The boyishness of her morning garb and manner would have disappeared entirely. In unadorned but costly evening dress, of heavy, pearl-colored silk, with silver hose, and black, jeweled slippers, she would reveal an unsuspected maturity, depth of breast, and fullness of limb. Her sloping shoulders, round, firm arms, and long throat, in which a pulse would be beating slowly and warmly, in that light would be pearl-tinted, suffused, however, with a delicate bone color.

The living room would be a high, spacious room, masculine in its dimensions, but touched by her delicate taste, as the library had not been, into a room which was, although not frillishly, obviously, or offensively so, feminine.

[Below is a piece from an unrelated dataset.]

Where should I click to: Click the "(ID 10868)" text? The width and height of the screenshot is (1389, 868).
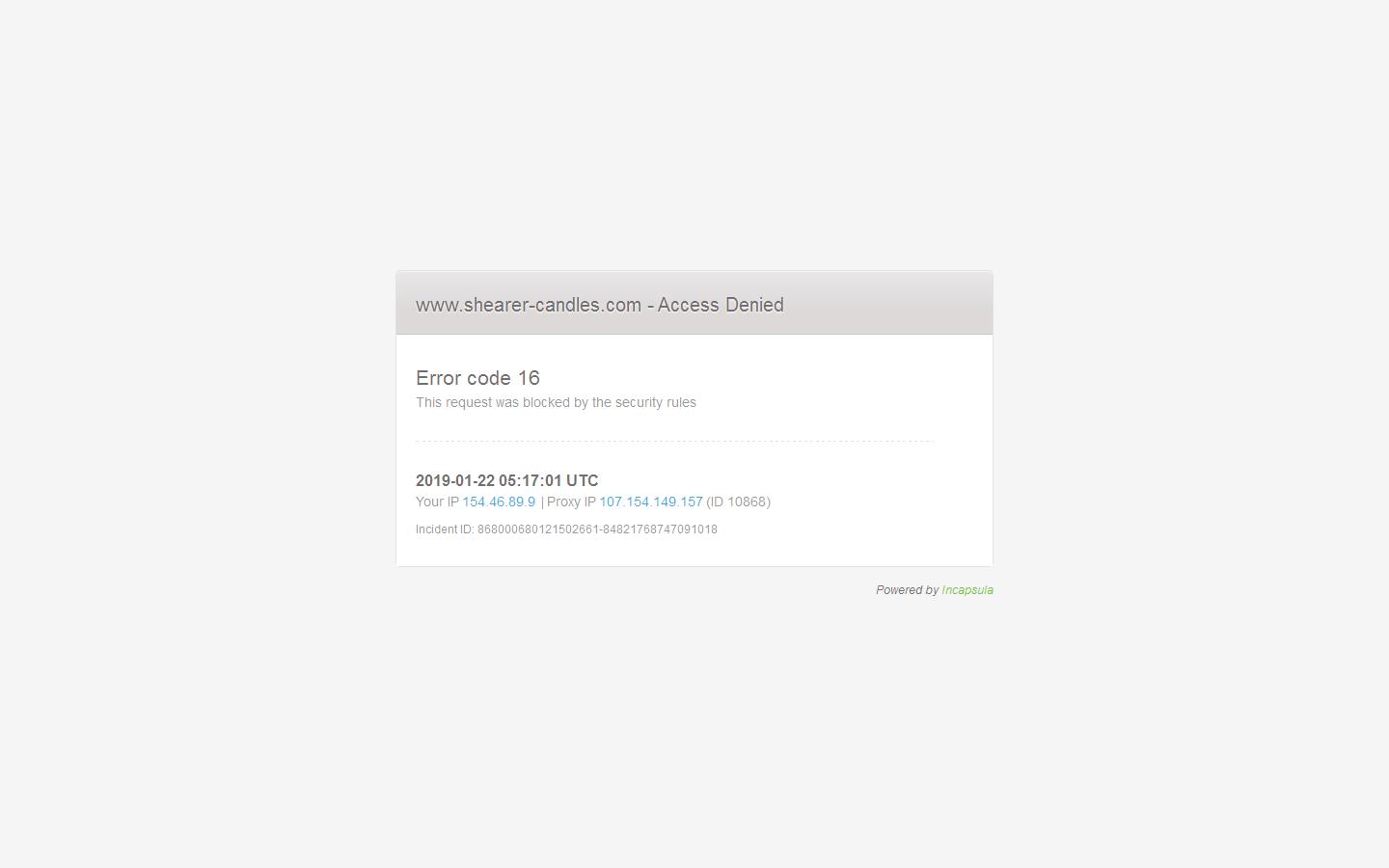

There would be a huge divan, a chaise-longue, several large, deep chairs, luxuriously upholstered and covered with a dull, flowered pattern of old satin. A warm, bright fire of coals would be burning in a hearth of small dimensions, with a sturdy and sensible alignment of shovels, pokers, and tongs to one side, their brass very highly polished, and with no revolting antiqueyness of pseudo-Revolutionary bed warmers. The mantel would be an unadorned piece of creamy marble; above, extending the entire distance to the ceiling, there would be an eighteenth-century French mirror, with a simple gilded border, somewhat mottled with small brown patches at the lower edges. The sole object upon the mantle would be an ornate, gilded, eighteenth-century clock, very feminine and delicate. All of the furniture would have strong but delicate proportions. There would be a table behind the divan—a round leaf of polished walnut. Scattered about its surface would be several periodicals and magazines: a copy of
The Dial, Vanity Fair
, which he might pick up without comment, tossing them back carelessly with a slight ironical lifting of the eybrows, copies of
The Century, Harper’s
, and
Scribner’s
, but none of
The Atlantic Monthly
. There would also be copies of
Punch
, of
Sketch, The Tatler
, or sporting and dramatic magazines, filled with pictures of hunt and chase, and many small photographs showing members of the English aristocracy, gaunt, toothy men and women standing, talking, tailored into squares
and checks with the toes of their large feet turned inwards, or caught walking, with their open mouths awry, and an arm or leg cutting angularly the air with such legends below as, “Captain McDingle and the Lady Jessica Houndsditch caught last week enjoying a chat at the Chipping-Sodbury Shoot.”